Jane Smiley’s Horse Heaven is a huge read. Not only in terms of the size of the book but in the subject matter. She takes a whole range of very different people, whose only common interest is horse racing. This means not only owners, trainers and jockeys but also punters, animal communicators and horse enthusiasts. Smiley takes small snippets from each of their lives at various stages and weaves them into the most extraordinary tapestry.

Horse Heaven covers two years of the horse racing circuit in America, taking in courses as far apart as Kentucky, California and Florida. She explores all aspect of the circuit, taking us to stud farms, racing tracks and training grounds, and examining the lives of the people involved. And let’s not forget that the horses, too, quite often have their say.

For me, the joy of the book comes not from the details about the racing, or even the fact that it is about horses, but in the minutiae that Smiley builds up about the characters. As each owner, trainer and jockey has their own favourite horse, so too will you have your favourite characters. For me, it was the incredibly amusing horse communicator Elizabeth Zada and her partner, futurologist, Plato Theodorakis.

This book takes a while to get into, not least because of the sheer number of characters. Fascinating though they are, I had to keep flicking back to the front to work out, not only which state I was in, but which job the person did. This can be quite confusing and also slightly annoying. I was interested in some storylines more than others and it was frustrating to sometimes have to wait for fifty to a hundred pages to find out what happened to them next. But things do get better the longer you read. The first quarter was a fast trot, which speeded up to a slow canter in the second quarter before proceeding to a flat out gallop in the latter half.

I may get hate mail for saying this but when I picked the book up, my first thought was, ‘hasn’t Jilly Cooper already done this?’ Okay, I know her books were set in the show jumping arena and on the polo field but still, the similarity is there. This feeling is considerably enhanced when the first few pages of the book contains a list of characters and descriptions, similar to the beginning of a Cooper book. Of course, it is anathema to many people to even begin to compare the two. Smiley’s book is literature, don’t you know, while Cooper writes, well, bonkbusters. Maybe so, but she writes them well and at least with hers I can keep track of the characters if not who they’ve actually slept with.

It is, of course, unfair to compare the two. They live in completely different stalls even if their feed is the same. Smiley’s is more in the literary genre and, in fact, the way she looks at how people interact and the minutiae that make up their lives is in the manner of Jane Austen. But the range of characters, their interaction with animals and the wide ranging course means that, for me, the comparison is there all the time while I’m reading.

I know nothing about horses, horse racing or betting and I would say that I left this book feeling that I knew a bit more about it. I could, at least, understand where horse enthusiasts get their passion from. Smiley, as always, gets under the skin of her characters, and it is easy to empathise with them, even the less likeable ones among them.

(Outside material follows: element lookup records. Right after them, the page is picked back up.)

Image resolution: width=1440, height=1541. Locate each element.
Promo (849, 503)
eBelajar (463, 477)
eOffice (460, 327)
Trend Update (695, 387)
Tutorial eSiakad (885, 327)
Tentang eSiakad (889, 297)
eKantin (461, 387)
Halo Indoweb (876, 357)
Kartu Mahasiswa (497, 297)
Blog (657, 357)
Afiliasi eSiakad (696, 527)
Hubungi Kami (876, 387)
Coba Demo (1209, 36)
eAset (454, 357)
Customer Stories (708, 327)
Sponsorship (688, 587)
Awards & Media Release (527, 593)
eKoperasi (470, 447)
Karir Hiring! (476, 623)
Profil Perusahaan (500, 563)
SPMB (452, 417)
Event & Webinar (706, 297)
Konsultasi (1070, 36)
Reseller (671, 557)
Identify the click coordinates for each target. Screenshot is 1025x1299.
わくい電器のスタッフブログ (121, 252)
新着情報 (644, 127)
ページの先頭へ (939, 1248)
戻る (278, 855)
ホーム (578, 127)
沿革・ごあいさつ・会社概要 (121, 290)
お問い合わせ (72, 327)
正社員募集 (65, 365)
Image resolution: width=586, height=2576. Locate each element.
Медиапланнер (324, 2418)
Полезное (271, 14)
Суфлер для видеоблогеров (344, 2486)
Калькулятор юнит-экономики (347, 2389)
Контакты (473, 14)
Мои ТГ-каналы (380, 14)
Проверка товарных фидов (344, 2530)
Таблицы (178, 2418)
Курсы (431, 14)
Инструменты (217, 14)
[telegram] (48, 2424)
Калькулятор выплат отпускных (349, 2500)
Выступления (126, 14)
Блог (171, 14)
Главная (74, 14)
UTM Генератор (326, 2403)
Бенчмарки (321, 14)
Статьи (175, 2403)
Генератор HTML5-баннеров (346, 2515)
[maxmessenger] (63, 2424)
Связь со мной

I also found myself laughing out loud at some of the incidents and, particularly, the language that Smiley uses. How many horse buyers decide how much to offer for a horse by the following method:

“... Plato is walking around priapically naked as a kind of living offering. It’s very ritualised, but the sums of money offered do keep getting bigger.”

Get a rub down, something on which to feed and curl up with this book. Whether you love horses or not, the chances are that by the end you will have fallen in love with at least one of them.